He was later implicated in plotting attacks in East Africa. In 2009, Berjawi and an associate Mohamed Sakr were briefly detained in Kenya but released. British authorities, alarmed at his activities, stripped Berjawi of UK citizenship in 2010, essentially exiling him while he was abroad.
Freed of any obligation to protect him, the UK had effectively green-lit operations against him. Berjawi rose in Al-Shabaab’s ranks, reportedly becoming a senior figure coordinating foreign fighters. According to the Bureau of Investigative Journalism, he was even placed on a U.S. “kill list” and tracked by Western intelligence. In January 2012, Bilal al-Berjawi was killed by a U.S. drone strike outside Mogadishu.
In a poignant detail, he had just been on the phone with his wife in London, who had given birth to their first child the day before. Minutes after that call, a missile obliterated his vehicle. His death and Sakr’s a month later led to accusations that the UK “connived” in extrajudicial killings by stripping citizenship and passing intelligence to allies.
While officials won’t comment on intelligence matters, Berjawi’s case is often cited by human rights groups as troubling. A Briton deprived of nationality and then summarily killed abroad. The UK maintains that citizenship is a privilege, not a right, and that depriving someone like Berjawi was necessary for public safety.
Mohamed Sakr: A close friend of Berjawi, Sakr was born in London to Egyptian parents and was a natural-born British citizen. He too joined the Al-Shabaab network in Somalia around the same time.
Remarkably, Sakr’s citizenship was revoked in 2010 at virtually the same time as Berjawi’s, making him perhaps the first British-born person in modern history to be deprived of citizenship for terrorism reasons.
He was effectively left stateless his family had Egyptian roots, but they renounced any second citizenship to try to challenge the UK’s move. Like his compatriot, Sakr was targeted by U.S. forces.
In February 2012, Mohamed Sakr was killed by a U.S. drone strike in Somalia. He was 26. Sakr’s father later told journalists he had “no doubt” the stripping of citizenship directly led to his son’s demise.

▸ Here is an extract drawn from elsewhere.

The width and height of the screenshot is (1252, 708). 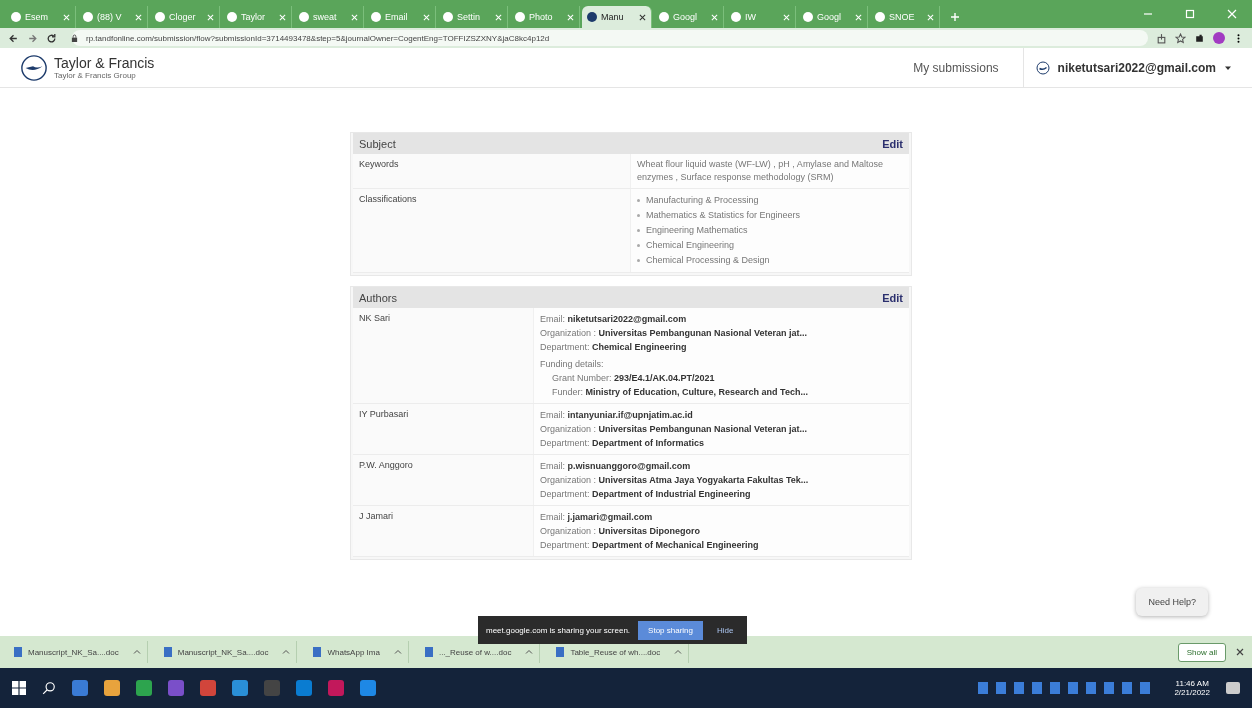 What do you see at coordinates (96, 76) in the screenshot?
I see `brand-subtitle: Taylor & Francis Group` at bounding box center [96, 76].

The family argued that without British citizenship, Sakr lost any protection and became “fair game” for a drone attack. These events raised profound legal questions: should governments be able to “wash their hands” of citizens suspected of terrorism by unilaterally nullifying their citizenship, even if it leads to their death abroad?
The UK High Court eventually reviewed these cases. One judge commented that the government likely had “substantial grounds” for its decisions, even as he acknowledged the harsh impact on the families.
Together, the stories of Hashi, Mohamed, Berjawi, and Sakr illuminate the global dimension of jihadist activity and the British government’s hard-line measures in response. These men moved from the streets of London to the battlefields of Somalia, becoming part of Al-Shabaab’s terror campaign.
The UK’s approach including citizenship revocation remains controversial but has been repeatedly used especially after these cases, in the context of ISIS. For its part, Al-Shabaab has at times trumpeted the involvement of “Britani” fighters in its ranks. One Al-Shabaab propagandist infamously called Britain “the enemy that will never win” while mentioning fallen fighters like Berjawi as heroes.
Yet, many British–Somali community leaders have condemned these individuals, highlighting they do not represent British Somalis or Muslims at large. In the end, all four of these men were either imprisoned or killed overseas. Their journeys are cautionary tales of disaffected youth drawn to foreign wars, of the reach of counterterrorism across borders, and of the personal tragedies that ensue when young men choose the path of violent extremism.